In a February presentation to the state Environmental Review Commission, comprised of state legislators, Tom Reeder, a deputy secretary at the Department of Environmental Quality, seemed to downplay focusing on watershed controls.
Reeder said national data shows that upgrading wastewater treatment plants is usually successful, but attempts to filter runoff from rain or snow are far less so, and he doubted the technology to do it was available.
Science or politics?
Documents the state chapter of the Sierra Club obtained through a public records request show that DEQ staff had prepared far more slides for the three PowerPoint presentations Reeder gave legislators that day. A former state environmental regulator, John Dorney, analyzed the records.
He found Reeder didn’t share with the lawmakers examples the staff had provided showing successes across the country through managing watersheds.
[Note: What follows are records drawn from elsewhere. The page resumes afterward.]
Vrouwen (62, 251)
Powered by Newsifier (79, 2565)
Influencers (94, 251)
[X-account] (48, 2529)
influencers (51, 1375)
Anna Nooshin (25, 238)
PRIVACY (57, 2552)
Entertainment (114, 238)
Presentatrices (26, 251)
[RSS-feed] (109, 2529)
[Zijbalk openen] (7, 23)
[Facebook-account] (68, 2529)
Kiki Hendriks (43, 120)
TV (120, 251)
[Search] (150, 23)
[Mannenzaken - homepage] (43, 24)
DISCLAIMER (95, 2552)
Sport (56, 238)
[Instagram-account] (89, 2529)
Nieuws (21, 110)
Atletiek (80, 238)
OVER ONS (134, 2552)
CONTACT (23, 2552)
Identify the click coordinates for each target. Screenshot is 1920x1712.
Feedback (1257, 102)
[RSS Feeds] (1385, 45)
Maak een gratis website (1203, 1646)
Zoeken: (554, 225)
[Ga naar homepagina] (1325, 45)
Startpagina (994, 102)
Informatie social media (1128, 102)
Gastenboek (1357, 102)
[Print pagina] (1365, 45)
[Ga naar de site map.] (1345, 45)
In one instance, staff had prepared 11 slides on the benefits of stream buffers, and Reeder presented just one.
Dorney said it was understandable that Reeder would whittle the slides down, but his selections “kind of changed the whole nature of the presentation.”
“All three final presentations made appeared to omit scientific and engineering facts provided by DEQ professional staff, which supported the management of nutrients in watersheds in order to protect downstream waters,” said Molly Diggins, state director of The Sierra Club.
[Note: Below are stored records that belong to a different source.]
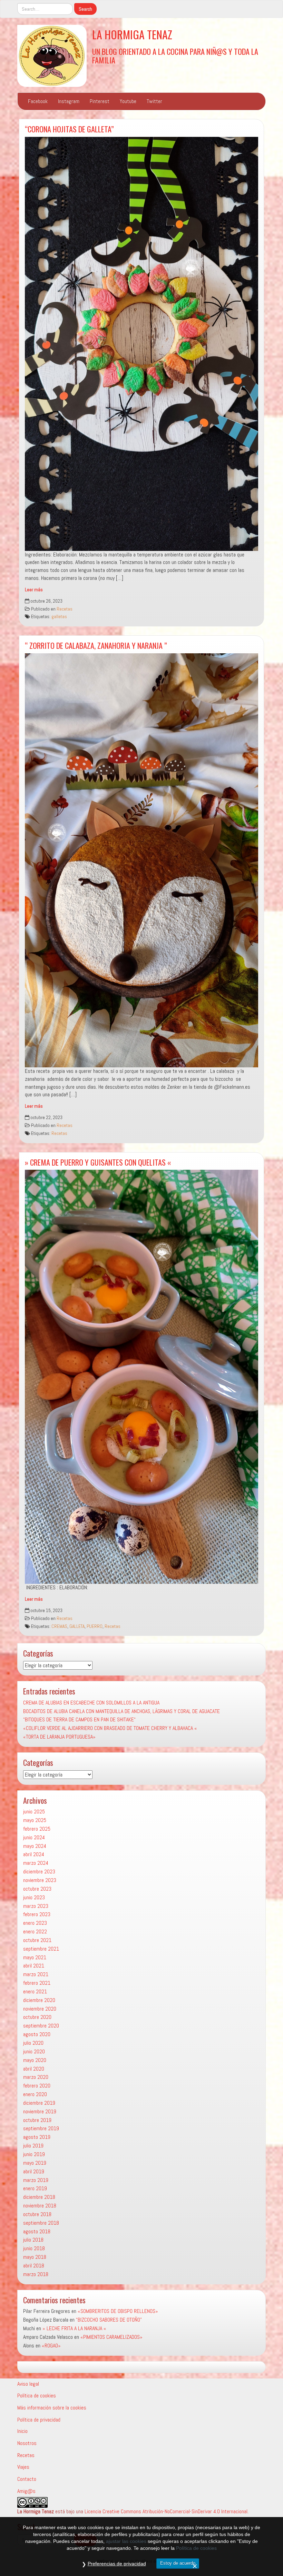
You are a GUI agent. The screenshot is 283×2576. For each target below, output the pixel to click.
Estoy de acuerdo (177, 2563)
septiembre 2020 (41, 2025)
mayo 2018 (34, 2257)
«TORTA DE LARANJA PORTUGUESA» (59, 1736)
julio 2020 (33, 2042)
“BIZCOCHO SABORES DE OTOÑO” (109, 2319)
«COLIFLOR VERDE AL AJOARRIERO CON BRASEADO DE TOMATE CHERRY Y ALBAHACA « (110, 1728)
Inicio (22, 2431)
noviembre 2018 (39, 2205)
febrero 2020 (36, 2085)
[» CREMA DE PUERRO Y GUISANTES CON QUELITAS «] (141, 1377)
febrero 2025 (36, 1828)
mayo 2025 (34, 1820)
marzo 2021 (35, 1974)
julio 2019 (33, 2145)
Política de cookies (36, 2395)
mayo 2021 (34, 1957)
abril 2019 (33, 2171)
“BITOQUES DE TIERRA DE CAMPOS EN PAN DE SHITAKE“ (79, 1719)
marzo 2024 (35, 1862)
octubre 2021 (37, 1940)
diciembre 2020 (39, 2000)
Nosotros (27, 2443)
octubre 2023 (37, 1888)
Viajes (23, 2467)
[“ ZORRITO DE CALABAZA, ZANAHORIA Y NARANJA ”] (141, 860)
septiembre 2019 (41, 2128)
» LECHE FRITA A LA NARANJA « (74, 2328)
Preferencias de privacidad (117, 2563)
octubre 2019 (37, 2120)
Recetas (64, 609)
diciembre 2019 (39, 2102)
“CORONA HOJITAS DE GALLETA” (69, 128)
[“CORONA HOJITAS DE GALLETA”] (141, 344)
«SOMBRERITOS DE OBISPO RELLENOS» (118, 2311)
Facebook (38, 101)
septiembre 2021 (41, 1948)
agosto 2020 (36, 2034)
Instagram (68, 101)
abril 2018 (33, 2265)
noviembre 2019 (39, 2111)
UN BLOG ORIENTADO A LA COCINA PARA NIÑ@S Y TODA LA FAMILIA (175, 56)
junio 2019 (34, 2154)
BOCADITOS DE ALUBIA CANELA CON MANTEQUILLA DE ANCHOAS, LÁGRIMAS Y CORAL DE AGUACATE (121, 1711)
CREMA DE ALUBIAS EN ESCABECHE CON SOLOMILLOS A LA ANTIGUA (91, 1702)
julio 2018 (33, 2239)
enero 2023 (35, 1922)
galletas (59, 617)
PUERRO (95, 1626)
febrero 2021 (36, 1982)
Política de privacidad (38, 2419)
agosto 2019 (36, 2137)
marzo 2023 (35, 1906)
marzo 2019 (35, 2180)
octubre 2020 (37, 2017)
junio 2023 (34, 1897)
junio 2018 (34, 2248)
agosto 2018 (36, 2231)
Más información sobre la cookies (51, 2407)
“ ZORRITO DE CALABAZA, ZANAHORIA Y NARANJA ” (96, 645)
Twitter (154, 101)
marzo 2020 (35, 2077)
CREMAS (59, 1626)
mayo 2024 (34, 1846)
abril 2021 (33, 1965)
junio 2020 (34, 2051)
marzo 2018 (35, 2274)
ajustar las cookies (126, 2541)
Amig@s (26, 2491)
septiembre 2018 (41, 2222)
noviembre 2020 (39, 2008)
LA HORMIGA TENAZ (132, 34)
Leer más (34, 590)
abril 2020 (33, 2068)
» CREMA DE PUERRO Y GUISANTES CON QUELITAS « (98, 1162)
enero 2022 (35, 1931)
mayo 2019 (34, 2162)
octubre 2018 (37, 2214)
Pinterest (99, 101)
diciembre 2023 (39, 1871)
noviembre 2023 (39, 1880)
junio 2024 (34, 1837)
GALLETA (77, 1626)
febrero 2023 (36, 1914)
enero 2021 (35, 1991)
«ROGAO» (51, 2345)
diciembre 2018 (39, 2197)
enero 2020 (35, 2094)
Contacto (26, 2479)
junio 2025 (34, 1811)
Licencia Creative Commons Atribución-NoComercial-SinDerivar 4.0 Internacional (166, 2511)
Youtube (128, 101)
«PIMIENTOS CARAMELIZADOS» (111, 2337)
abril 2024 (33, 1854)
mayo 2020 (34, 2060)
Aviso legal (28, 2383)
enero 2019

In March, a draft of a DEQ report indicated the two-year pilot project with the SolarBees at Jordan Lake had cost $1.3 million and shown no improvement. No in-lake technologies appeared to be feasible for restoring the state’s impaired lakes, it said.
Yet the Senate budget includes a $500,000 study on the effectiveness of introducing fresh-water mussels to clean up Jordan Lake.
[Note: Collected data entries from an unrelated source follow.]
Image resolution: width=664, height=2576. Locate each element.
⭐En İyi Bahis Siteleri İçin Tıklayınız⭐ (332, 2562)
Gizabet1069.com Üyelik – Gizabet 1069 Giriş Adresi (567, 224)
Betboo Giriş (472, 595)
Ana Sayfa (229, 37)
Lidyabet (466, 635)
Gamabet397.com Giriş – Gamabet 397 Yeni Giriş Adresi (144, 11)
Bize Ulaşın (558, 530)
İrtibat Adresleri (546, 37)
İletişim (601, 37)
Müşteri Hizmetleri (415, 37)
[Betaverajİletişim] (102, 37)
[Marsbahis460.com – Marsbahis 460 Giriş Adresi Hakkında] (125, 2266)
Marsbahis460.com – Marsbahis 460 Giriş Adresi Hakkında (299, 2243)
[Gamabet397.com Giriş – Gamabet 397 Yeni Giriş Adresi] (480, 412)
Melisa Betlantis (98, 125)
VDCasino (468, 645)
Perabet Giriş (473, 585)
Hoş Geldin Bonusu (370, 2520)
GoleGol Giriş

Stephanie Hawco, spokeswoman for the Department of Environmental Quality, said Reeder’s presentation reflected conclusions based on scientific data.
“It was drafted and modified to include only the information that was required by statute and replaced broad assessments or judgments with more specific explanations,” she said by email. “Nutrient management systems have been widely tested across the country and no technology has proven to be effective in successfully managing nutrient levels on the scale of Jordan Lake.”
She said the department was not involved in writing the freeze and repeal provisions in the proposed Senate budget.
The data that has been collected to date has not shown the success we had hoped for but we are encouraging the General Assembly to continue to assess nutrient management strategies.
Stephanie Hawco
DEQ spokeswoman“The data that has been collected to date has not shown the success we had hoped for but we are encouraging the General Assembly to continue to assess nutrient management strategies.” she said.
Craig Jarvis: 919-829-4576
What’s up with nutrients?
Nitrogen and phosphorus are nutrients that are vital to ecology. But too many nutrients in slow rivers, lakes or estuaries can lead to an excess of algae. Some algae release toxins that render the water unsafe for drinking or swimming and harm fish and wildlife.
The process can also lead to oxygen depletion – “dead zones” that cause large fish kills.
These nutrients come from agriculture, development and lawn fertilizers and from pet and wildlife waste. Buffers can absorb nutrients before they reach the water.